The only acceptable output is every entry, printed exactly.
▬▬▬▬▬▬
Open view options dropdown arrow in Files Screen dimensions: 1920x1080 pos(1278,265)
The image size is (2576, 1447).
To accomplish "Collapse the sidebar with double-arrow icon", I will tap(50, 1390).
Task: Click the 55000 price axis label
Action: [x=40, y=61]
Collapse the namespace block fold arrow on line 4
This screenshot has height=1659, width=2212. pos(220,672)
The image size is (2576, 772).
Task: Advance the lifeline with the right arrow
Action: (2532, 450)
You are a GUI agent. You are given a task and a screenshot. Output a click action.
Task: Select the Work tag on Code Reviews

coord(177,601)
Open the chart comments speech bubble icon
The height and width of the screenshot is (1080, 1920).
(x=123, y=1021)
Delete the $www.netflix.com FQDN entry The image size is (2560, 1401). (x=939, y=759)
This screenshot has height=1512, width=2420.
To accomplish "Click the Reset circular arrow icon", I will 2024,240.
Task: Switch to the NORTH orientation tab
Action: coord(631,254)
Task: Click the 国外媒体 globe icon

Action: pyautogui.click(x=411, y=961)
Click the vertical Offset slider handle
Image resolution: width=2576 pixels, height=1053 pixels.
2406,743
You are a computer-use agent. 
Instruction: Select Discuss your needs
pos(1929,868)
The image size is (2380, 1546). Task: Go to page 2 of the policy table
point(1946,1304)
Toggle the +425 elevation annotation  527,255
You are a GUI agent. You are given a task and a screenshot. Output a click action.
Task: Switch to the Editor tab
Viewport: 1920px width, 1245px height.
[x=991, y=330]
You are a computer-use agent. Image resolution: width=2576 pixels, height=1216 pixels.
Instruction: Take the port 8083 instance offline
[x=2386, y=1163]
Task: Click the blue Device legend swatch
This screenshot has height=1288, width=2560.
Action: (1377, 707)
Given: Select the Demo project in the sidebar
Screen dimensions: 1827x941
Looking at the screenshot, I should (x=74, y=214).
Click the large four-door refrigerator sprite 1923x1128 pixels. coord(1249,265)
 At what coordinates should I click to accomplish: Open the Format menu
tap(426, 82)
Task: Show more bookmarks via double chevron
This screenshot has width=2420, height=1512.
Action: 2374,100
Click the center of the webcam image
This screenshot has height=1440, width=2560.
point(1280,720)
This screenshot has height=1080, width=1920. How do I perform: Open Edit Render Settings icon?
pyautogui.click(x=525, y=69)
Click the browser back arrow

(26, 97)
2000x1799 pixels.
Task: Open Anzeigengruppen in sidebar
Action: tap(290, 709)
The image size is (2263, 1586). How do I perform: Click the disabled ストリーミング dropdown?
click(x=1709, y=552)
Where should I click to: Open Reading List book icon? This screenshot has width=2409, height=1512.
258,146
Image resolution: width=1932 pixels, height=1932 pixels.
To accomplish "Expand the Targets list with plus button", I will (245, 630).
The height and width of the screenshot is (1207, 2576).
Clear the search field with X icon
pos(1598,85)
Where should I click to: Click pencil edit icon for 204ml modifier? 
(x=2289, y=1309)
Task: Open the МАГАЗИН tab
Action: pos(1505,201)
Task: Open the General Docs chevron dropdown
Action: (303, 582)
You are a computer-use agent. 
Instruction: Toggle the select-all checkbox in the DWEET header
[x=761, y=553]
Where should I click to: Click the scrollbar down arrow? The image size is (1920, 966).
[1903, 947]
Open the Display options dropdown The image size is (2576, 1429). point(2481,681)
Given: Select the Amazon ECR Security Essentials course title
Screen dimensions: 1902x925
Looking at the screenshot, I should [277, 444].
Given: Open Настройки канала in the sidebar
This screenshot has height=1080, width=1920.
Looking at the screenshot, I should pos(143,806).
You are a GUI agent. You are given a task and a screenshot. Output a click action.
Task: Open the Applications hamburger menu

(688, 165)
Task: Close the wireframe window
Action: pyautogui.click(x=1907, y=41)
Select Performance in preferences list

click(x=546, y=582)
▬▬▬▬▬▬
## Finished exercise
Open view options dropdown arrow in Files Screen dimensions: 1920x1080 pos(1278,265)
The image size is (2576, 1447).
To accomplish "Collapse the sidebar with double-arrow icon", I will tap(50, 1390).
Task: Click the 55000 price axis label
Action: [x=40, y=61]
Collapse the namespace block fold arrow on line 4
This screenshot has height=1659, width=2212. pos(220,672)
The image size is (2576, 772).
Task: Advance the lifeline with the right arrow
Action: (2532, 450)
You are a GUI agent. You are given a task and a screenshot. Output a click action.
Task: Select the Work tag on Code Reviews

coord(177,601)
Open the chart comments speech bubble icon
The height and width of the screenshot is (1080, 1920).
(x=123, y=1021)
Delete the $www.netflix.com FQDN entry The image size is (2560, 1401). (x=939, y=759)
This screenshot has height=1512, width=2420.
To accomplish "Click the Reset circular arrow icon", I will 2024,240.
Task: Switch to the NORTH orientation tab
Action: coord(631,254)
Task: Click the 国外媒体 globe icon

Action: pyautogui.click(x=411, y=961)
Click the vertical Offset slider handle
Image resolution: width=2576 pixels, height=1053 pixels.
2406,743
You are a computer-use agent. 
Instruction: Select Discuss your needs
pos(1929,868)
The image size is (2380, 1546). Task: Go to page 2 of the policy table
point(1946,1304)
Toggle the +425 elevation annotation  527,255
You are a GUI agent. You are given a task and a screenshot. Output a click action.
Task: Switch to the Editor tab
Viewport: 1920px width, 1245px height.
[x=991, y=330]
You are a computer-use agent. Image resolution: width=2576 pixels, height=1216 pixels.
Instruction: Take the port 8083 instance offline
[x=2386, y=1163]
Task: Click the blue Device legend swatch
This screenshot has height=1288, width=2560.
Action: (1377, 707)
Given: Select the Demo project in the sidebar
Screen dimensions: 1827x941
Looking at the screenshot, I should (x=74, y=214).
Click the large four-door refrigerator sprite 1923x1128 pixels. coord(1249,265)
 At what coordinates should I click to accomplish: Open the Format menu
tap(426, 82)
Task: Show more bookmarks via double chevron
This screenshot has width=2420, height=1512.
Action: 2374,100
Click the center of the webcam image
This screenshot has height=1440, width=2560.
point(1280,720)
This screenshot has height=1080, width=1920. How do I perform: Open Edit Render Settings icon?
pyautogui.click(x=525, y=69)
Click the browser back arrow

(26, 97)
2000x1799 pixels.
Task: Open Anzeigengruppen in sidebar
Action: tap(290, 709)
The image size is (2263, 1586). How do I perform: Click the disabled ストリーミング dropdown?
click(x=1709, y=552)
Where should I click to: Open Reading List book icon? This screenshot has width=2409, height=1512.
258,146
Image resolution: width=1932 pixels, height=1932 pixels.
To accomplish "Expand the Targets list with plus button", I will (245, 630).
The height and width of the screenshot is (1207, 2576).
Clear the search field with X icon
pos(1598,85)
Where should I click to: Click pencil edit icon for 204ml modifier? 
(x=2289, y=1309)
Task: Open the МАГАЗИН tab
Action: pos(1505,201)
Task: Open the General Docs chevron dropdown
Action: (303, 582)
You are a computer-use agent. 
Instruction: Toggle the select-all checkbox in the DWEET header
[x=761, y=553]
Where should I click to: Click the scrollbar down arrow? The image size is (1920, 966).
[1903, 947]
Open the Display options dropdown The image size is (2576, 1429). point(2481,681)
Given: Select the Amazon ECR Security Essentials course title
Screen dimensions: 1902x925
Looking at the screenshot, I should [277, 444].
Given: Open Настройки канала in the sidebar
This screenshot has height=1080, width=1920.
Looking at the screenshot, I should pos(143,806).
You are a GUI agent. You are given a task and a screenshot. Output a click action.
Task: Open the Applications hamburger menu

(688, 165)
Task: Close the wireframe window
Action: pyautogui.click(x=1907, y=41)
Select Performance in preferences list

click(x=546, y=582)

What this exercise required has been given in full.